Exercise prompt: Down to the final line, write out the data below exactly.

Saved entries
-- -- --

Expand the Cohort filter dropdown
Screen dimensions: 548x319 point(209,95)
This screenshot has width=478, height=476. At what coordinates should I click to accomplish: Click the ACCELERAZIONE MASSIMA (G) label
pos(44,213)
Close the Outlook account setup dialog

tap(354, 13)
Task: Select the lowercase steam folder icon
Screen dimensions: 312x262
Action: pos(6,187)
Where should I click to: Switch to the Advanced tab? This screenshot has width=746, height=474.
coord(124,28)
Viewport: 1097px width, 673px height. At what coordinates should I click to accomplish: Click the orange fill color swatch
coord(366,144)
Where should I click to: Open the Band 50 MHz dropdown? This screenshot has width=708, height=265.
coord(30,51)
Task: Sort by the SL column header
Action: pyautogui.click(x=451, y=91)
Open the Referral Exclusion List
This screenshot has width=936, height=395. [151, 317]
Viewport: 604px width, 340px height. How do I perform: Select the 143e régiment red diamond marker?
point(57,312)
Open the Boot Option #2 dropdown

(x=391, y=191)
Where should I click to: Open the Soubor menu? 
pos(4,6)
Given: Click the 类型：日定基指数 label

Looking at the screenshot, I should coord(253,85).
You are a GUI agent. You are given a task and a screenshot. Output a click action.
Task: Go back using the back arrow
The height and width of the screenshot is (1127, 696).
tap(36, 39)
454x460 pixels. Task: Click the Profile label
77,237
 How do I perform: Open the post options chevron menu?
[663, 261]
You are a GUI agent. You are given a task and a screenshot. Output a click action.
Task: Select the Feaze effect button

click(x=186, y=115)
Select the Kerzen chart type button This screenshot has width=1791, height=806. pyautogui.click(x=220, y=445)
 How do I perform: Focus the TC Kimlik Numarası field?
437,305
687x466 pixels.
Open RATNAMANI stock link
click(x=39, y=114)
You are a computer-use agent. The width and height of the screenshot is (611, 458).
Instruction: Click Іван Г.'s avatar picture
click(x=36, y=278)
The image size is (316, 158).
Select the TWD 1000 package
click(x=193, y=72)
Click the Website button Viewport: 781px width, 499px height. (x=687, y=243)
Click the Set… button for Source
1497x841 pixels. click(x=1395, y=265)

-- -- --

Problem solution:
Expand the Cohort filter dropdown
Screen dimensions: 548x319 point(209,95)
This screenshot has width=478, height=476. At what coordinates should I click to accomplish: Click the ACCELERAZIONE MASSIMA (G) label
pos(44,213)
Close the Outlook account setup dialog

tap(354, 13)
Task: Select the lowercase steam folder icon
Screen dimensions: 312x262
Action: pos(6,187)
Where should I click to: Switch to the Advanced tab? This screenshot has width=746, height=474.
coord(124,28)
Viewport: 1097px width, 673px height. At what coordinates should I click to accomplish: Click the orange fill color swatch
coord(366,144)
Where should I click to: Open the Band 50 MHz dropdown? This screenshot has width=708, height=265.
coord(30,51)
Task: Sort by the SL column header
Action: pyautogui.click(x=451, y=91)
Open the Referral Exclusion List
This screenshot has width=936, height=395. [151, 317]
Viewport: 604px width, 340px height. How do I perform: Select the 143e régiment red diamond marker?
point(57,312)
Open the Boot Option #2 dropdown

(x=391, y=191)
Where should I click to: Open the Soubor menu? 
pos(4,6)
Given: Click the 类型：日定基指数 label

Looking at the screenshot, I should coord(253,85).
You are a GUI agent. You are given a task and a screenshot. Output a click action.
Task: Go back using the back arrow
The height and width of the screenshot is (1127, 696).
tap(36, 39)
454x460 pixels. Task: Click the Profile label
77,237
 How do I perform: Open the post options chevron menu?
[663, 261]
You are a GUI agent. You are given a task and a screenshot. Output a click action.
Task: Select the Feaze effect button

click(x=186, y=115)
Select the Kerzen chart type button This screenshot has width=1791, height=806. pyautogui.click(x=220, y=445)
 How do I perform: Focus the TC Kimlik Numarası field?
437,305
687x466 pixels.
Open RATNAMANI stock link
click(x=39, y=114)
You are a computer-use agent. The width and height of the screenshot is (611, 458).
Instruction: Click Іван Г.'s avatar picture
click(x=36, y=278)
The image size is (316, 158).
Select the TWD 1000 package
click(x=193, y=72)
Click the Website button Viewport: 781px width, 499px height. (x=687, y=243)
Click the Set… button for Source
1497x841 pixels. click(x=1395, y=265)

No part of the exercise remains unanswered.